— Problem —
The response must contain every record, repeated exactly.

— The records —
--- START ---
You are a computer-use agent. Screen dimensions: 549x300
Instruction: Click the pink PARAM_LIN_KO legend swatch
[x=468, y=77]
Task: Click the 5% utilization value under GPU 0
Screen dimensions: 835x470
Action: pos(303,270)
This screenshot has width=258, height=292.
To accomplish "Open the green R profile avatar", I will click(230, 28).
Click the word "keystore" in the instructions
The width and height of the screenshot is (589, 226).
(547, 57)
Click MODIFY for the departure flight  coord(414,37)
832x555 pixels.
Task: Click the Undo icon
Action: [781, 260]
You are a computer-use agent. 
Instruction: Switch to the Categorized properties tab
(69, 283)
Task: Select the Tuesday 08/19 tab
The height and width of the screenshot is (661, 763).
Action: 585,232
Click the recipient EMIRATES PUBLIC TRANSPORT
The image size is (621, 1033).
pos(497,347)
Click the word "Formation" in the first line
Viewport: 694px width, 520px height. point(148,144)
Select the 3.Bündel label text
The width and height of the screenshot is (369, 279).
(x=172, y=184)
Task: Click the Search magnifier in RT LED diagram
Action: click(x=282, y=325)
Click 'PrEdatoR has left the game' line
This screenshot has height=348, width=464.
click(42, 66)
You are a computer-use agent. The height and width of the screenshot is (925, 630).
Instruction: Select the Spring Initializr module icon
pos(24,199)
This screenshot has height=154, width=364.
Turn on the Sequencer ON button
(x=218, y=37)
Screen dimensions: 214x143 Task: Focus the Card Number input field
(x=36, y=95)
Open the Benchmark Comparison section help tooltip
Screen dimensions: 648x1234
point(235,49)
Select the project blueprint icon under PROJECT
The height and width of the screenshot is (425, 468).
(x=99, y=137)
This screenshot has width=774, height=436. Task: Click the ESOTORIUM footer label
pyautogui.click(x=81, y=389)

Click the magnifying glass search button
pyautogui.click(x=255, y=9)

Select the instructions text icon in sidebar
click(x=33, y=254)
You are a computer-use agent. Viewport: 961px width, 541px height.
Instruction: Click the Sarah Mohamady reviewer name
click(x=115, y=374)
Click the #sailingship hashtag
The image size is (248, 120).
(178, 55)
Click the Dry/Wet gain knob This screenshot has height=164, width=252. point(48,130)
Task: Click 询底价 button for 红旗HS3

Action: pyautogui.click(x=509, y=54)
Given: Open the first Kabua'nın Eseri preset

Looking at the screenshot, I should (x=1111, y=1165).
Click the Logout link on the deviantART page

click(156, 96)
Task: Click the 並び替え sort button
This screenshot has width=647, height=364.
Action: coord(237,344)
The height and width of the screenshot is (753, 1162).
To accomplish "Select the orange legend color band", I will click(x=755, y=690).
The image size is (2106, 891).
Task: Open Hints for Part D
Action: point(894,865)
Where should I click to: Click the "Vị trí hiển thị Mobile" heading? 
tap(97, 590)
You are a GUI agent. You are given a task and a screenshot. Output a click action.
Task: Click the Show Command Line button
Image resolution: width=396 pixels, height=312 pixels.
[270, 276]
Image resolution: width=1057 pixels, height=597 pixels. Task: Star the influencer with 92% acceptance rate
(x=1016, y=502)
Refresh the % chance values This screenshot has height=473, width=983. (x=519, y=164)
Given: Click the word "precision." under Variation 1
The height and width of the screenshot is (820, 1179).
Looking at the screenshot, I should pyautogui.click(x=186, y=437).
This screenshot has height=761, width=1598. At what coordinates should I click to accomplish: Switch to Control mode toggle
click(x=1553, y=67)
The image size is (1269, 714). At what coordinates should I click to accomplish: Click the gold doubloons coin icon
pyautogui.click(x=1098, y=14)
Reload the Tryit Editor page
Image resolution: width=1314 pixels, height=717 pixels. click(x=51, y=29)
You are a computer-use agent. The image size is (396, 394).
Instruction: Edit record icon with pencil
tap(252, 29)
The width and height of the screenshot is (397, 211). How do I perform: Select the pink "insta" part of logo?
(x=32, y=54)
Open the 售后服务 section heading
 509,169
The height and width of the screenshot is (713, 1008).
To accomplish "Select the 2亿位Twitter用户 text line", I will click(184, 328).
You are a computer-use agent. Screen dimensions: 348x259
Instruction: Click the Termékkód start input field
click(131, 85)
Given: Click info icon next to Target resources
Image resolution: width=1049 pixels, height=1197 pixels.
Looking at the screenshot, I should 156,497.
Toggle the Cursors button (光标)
--- END ---
— Task response —
You are a computer-use agent. Screen dimensions: 549x300
Instruction: Click the pink PARAM_LIN_KO legend swatch
[x=468, y=77]
Task: Click the 5% utilization value under GPU 0
Screen dimensions: 835x470
Action: pos(303,270)
This screenshot has width=258, height=292.
To accomplish "Open the green R profile avatar", I will click(230, 28).
Click the word "keystore" in the instructions
The width and height of the screenshot is (589, 226).
(547, 57)
Click MODIFY for the departure flight  coord(414,37)
832x555 pixels.
Task: Click the Undo icon
Action: [781, 260]
You are a computer-use agent. 
Instruction: Switch to the Categorized properties tab
(69, 283)
Task: Select the Tuesday 08/19 tab
The height and width of the screenshot is (661, 763).
Action: 585,232
Click the recipient EMIRATES PUBLIC TRANSPORT
The image size is (621, 1033).
pos(497,347)
Click the word "Formation" in the first line
Viewport: 694px width, 520px height. point(148,144)
Select the 3.Bündel label text
The width and height of the screenshot is (369, 279).
(x=172, y=184)
Task: Click the Search magnifier in RT LED diagram
Action: click(x=282, y=325)
Click 'PrEdatoR has left the game' line
This screenshot has height=348, width=464.
click(42, 66)
You are a computer-use agent. The height and width of the screenshot is (925, 630).
Instruction: Select the Spring Initializr module icon
pos(24,199)
This screenshot has height=154, width=364.
Turn on the Sequencer ON button
(x=218, y=37)
Screen dimensions: 214x143 Task: Focus the Card Number input field
(x=36, y=95)
Open the Benchmark Comparison section help tooltip
Screen dimensions: 648x1234
point(235,49)
Select the project blueprint icon under PROJECT
The height and width of the screenshot is (425, 468).
(x=99, y=137)
This screenshot has width=774, height=436. Task: Click the ESOTORIUM footer label
pyautogui.click(x=81, y=389)

Click the magnifying glass search button
pyautogui.click(x=255, y=9)

Select the instructions text icon in sidebar
click(x=33, y=254)
You are a computer-use agent. Viewport: 961px width, 541px height.
Instruction: Click the Sarah Mohamady reviewer name
click(x=115, y=374)
Click the #sailingship hashtag
The image size is (248, 120).
(178, 55)
Click the Dry/Wet gain knob This screenshot has height=164, width=252. point(48,130)
Task: Click 询底价 button for 红旗HS3

Action: pyautogui.click(x=509, y=54)
Given: Open the first Kabua'nın Eseri preset

Looking at the screenshot, I should (x=1111, y=1165).
Click the Logout link on the deviantART page

click(156, 96)
Task: Click the 並び替え sort button
This screenshot has width=647, height=364.
Action: coord(237,344)
The height and width of the screenshot is (753, 1162).
To accomplish "Select the orange legend color band", I will click(x=755, y=690).
The image size is (2106, 891).
Task: Open Hints for Part D
Action: point(894,865)
Where should I click to: Click the "Vị trí hiển thị Mobile" heading? 
tap(97, 590)
You are a GUI agent. You are given a task and a screenshot. Output a click action.
Task: Click the Show Command Line button
Image resolution: width=396 pixels, height=312 pixels.
[270, 276]
Image resolution: width=1057 pixels, height=597 pixels. Task: Star the influencer with 92% acceptance rate
(x=1016, y=502)
Refresh the % chance values This screenshot has height=473, width=983. (x=519, y=164)
Given: Click the word "precision." under Variation 1
The height and width of the screenshot is (820, 1179).
Looking at the screenshot, I should pyautogui.click(x=186, y=437).
This screenshot has height=761, width=1598. At what coordinates should I click to accomplish: Switch to Control mode toggle
click(x=1553, y=67)
The image size is (1269, 714). At what coordinates should I click to accomplish: Click the gold doubloons coin icon
pyautogui.click(x=1098, y=14)
Reload the Tryit Editor page
Image resolution: width=1314 pixels, height=717 pixels. click(x=51, y=29)
You are a computer-use agent. The image size is (396, 394).
Instruction: Edit record icon with pencil
tap(252, 29)
The width and height of the screenshot is (397, 211). How do I perform: Select the pink "insta" part of logo?
(x=32, y=54)
Open the 售后服务 section heading
 509,169
The height and width of the screenshot is (713, 1008).
To accomplish "Select the 2亿位Twitter用户 text line", I will click(184, 328).
You are a computer-use agent. Screen dimensions: 348x259
Instruction: Click the Termékkód start input field
click(131, 85)
Given: Click info icon next to Target resources
Image resolution: width=1049 pixels, height=1197 pixels.
Looking at the screenshot, I should 156,497.
Toggle the Cursors button (光标)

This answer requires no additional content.